Sponsors building electronic case report forms (eCRFs) in-house might want to start pre-populating data fields with information from subjects’ prior visits, says Diane Palmer, site administrator and clinical research coordinator at New London, Conn.-based Coastal Connecticut Research (CCR). Better yet, site personnel could enter study visit data on a single page.
The Holy Grail of eCRFs would be for the industry as a whole to come up with standards for data entry, she continues. For sites like CCR doing multiple studies, it’s difficult to remember company-specific requirements for inputting information. There are four alternatives for the date format alone: 5/26/2009, 26May2009, 26May09, or 5/26/09. Failure to follow data-entry rules results in automatically generated, time-consuming queries, which steals time from patient recruitment activities.
Palmer declares Phase Forward’s Inform EDC system “one of the best” and worthy of mimicking, including its online training module that includes a printed certificate of completion. Unfortunately, she adds, companies rarely accept the certificate as proof of training for subsequent studies using the same system. She can complete the online test in ten minutes because she knows the answers by heart. Ironically, being a speedy test-taker flags her as a potential cheater in the eyes of some sponsors.
EDC systems as a rule fail to provide the kind of information that could make life easier for sites, such as a study’s enrollment status, according to Richard Litov, director of Pedia Research in Owensboro, KY. Instead, they deliver the intelligence six weeks late via hardcopy newsletters. “Sponsors and CROs can see that information [electronically]. Why not us too?”
Similarly, adds Litov, central lab vendors continue to transmit lab values via fax. In an ideal world, sites would receive lab reports electronically, including a graphic display comparing current and previous lab values of a study subject so investigators don’t have to sift through paper charts to detect important changes. Doing so “would lead to better oversight and evaluation of safety.”
Litov says it would serve sponsors’ interests to involve at least a few sites in the technology acquisition process and then conduct post-study surveys to learn how well a chosen EDC system performs in the real world. “We’ve seen a sponsor switch to a different EDC system for each of three studies conducted in the same program.”
From the standpoint of consistency and accuracy, it would be advantageous for sponsors to provide a standard, study-specific template for source document forms rather than rely on each site to generate their own forms from scratch, especially since these forms mirror the CRFs that are already produced, says Litov. He estimates that Pedia Research donates between 5-20 hours of “secretarial work” per study to create the requisite forms. “Multiply that by 50 or more sites for a multi-center trial and that is a lot of wasted time diverting sites from starting up a study.”
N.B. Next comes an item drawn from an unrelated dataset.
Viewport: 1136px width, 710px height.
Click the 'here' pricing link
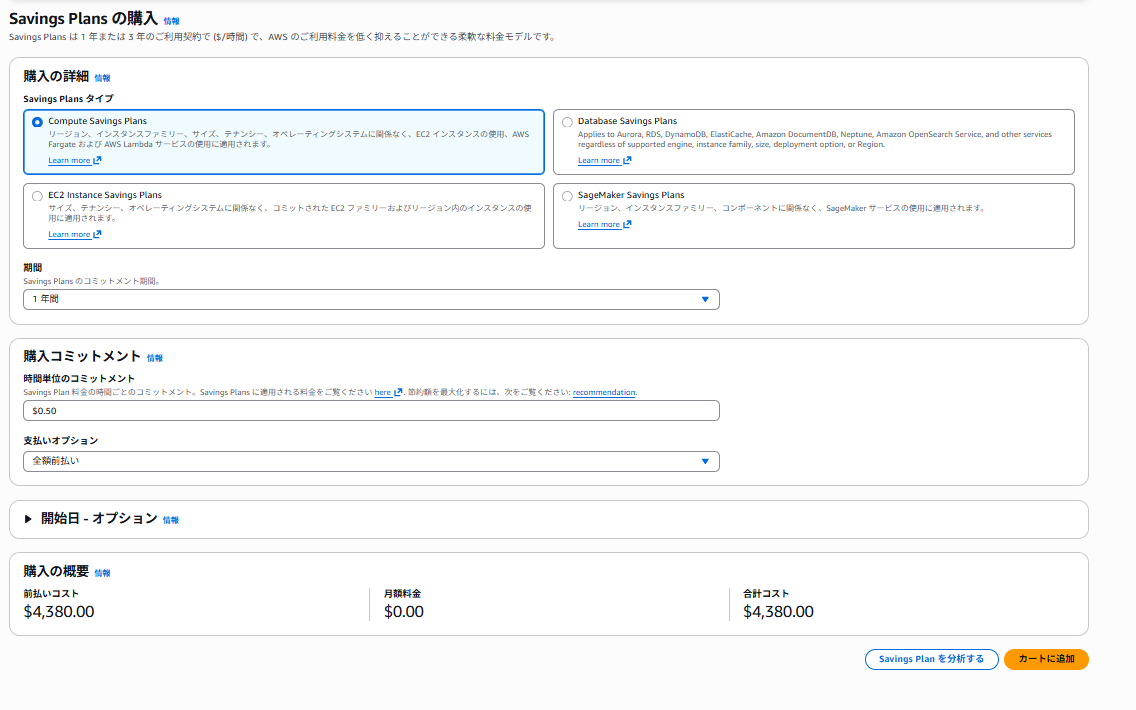coord(382,393)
Kelly Walker, chief operating officer at Research Across America (RAA) in Dallas, believes it is time EDC systems were incorporating user-friendly handwriting or voice recognition features. Knowing it could be a long wait, he has taken matters into his own hands by developing a single-data-entry system called DB Pharma, with a programmer familiar with Microsoft tools.
DB Pharma, run off a wireless tablet, utilizes handwriting recognition technology and immediately transmits data to a web host. But it only gets used on a few studies a year, when RAA is responsible for either all of the data capture or all of the data analysis. The system’s only downside, Walker says, is that it doesn’t accommodate doctors’ notoriously sloppy script.